# Acceleration: How to find acceleration?

## Acceleration formula

This is a complete guide to learn how to find acceleration in Physics by using an acceleration formula.

So if you want to get benefits from this guide, you’ll enjoy the actionable tips in this new guide.

This guide includes:

- Acceleration definition
- Acceleration formula
- Real-life examples
- Types
- More

Let’s dive right in.

## What is acceleration?

In Physics, Acceleration is defined as the rate of change of velocity of a body with respect to time.
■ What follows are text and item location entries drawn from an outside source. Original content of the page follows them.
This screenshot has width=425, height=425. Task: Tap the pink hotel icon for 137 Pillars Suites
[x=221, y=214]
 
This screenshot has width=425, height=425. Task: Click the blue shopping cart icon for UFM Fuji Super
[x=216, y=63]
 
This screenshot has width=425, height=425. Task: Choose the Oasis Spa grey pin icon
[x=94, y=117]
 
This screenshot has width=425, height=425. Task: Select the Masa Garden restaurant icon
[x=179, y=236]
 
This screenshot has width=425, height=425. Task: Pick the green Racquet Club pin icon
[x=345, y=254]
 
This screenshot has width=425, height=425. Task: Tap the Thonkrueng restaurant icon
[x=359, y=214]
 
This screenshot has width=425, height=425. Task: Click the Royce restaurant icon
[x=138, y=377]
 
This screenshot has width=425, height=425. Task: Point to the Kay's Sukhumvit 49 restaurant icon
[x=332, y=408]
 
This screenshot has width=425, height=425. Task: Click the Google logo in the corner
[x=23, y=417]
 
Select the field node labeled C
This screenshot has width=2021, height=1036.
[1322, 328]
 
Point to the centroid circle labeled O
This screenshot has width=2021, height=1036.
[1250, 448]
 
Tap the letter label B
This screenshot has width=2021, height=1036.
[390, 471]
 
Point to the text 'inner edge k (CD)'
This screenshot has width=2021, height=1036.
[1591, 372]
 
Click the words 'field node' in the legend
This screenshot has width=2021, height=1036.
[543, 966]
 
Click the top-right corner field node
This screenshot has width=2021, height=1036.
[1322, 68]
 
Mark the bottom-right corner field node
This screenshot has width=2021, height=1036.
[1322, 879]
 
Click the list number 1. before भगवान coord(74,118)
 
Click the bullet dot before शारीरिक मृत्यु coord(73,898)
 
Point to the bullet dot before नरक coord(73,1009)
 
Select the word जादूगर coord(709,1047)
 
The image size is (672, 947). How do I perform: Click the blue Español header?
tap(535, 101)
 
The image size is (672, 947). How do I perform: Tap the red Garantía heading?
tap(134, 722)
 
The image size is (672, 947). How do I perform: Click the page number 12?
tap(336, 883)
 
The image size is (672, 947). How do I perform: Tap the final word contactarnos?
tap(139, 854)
When the velocity of a body changes it is said to be accelerating. Accelerations are the vector quantities. The meter per second square ( m/s²) is the acceleration unit. Positive acceleration and negative acceleration are two types of acceleration.

### What is Acceleration formula?

We can find acceleration by the following formula and from Newton’s second law of motion.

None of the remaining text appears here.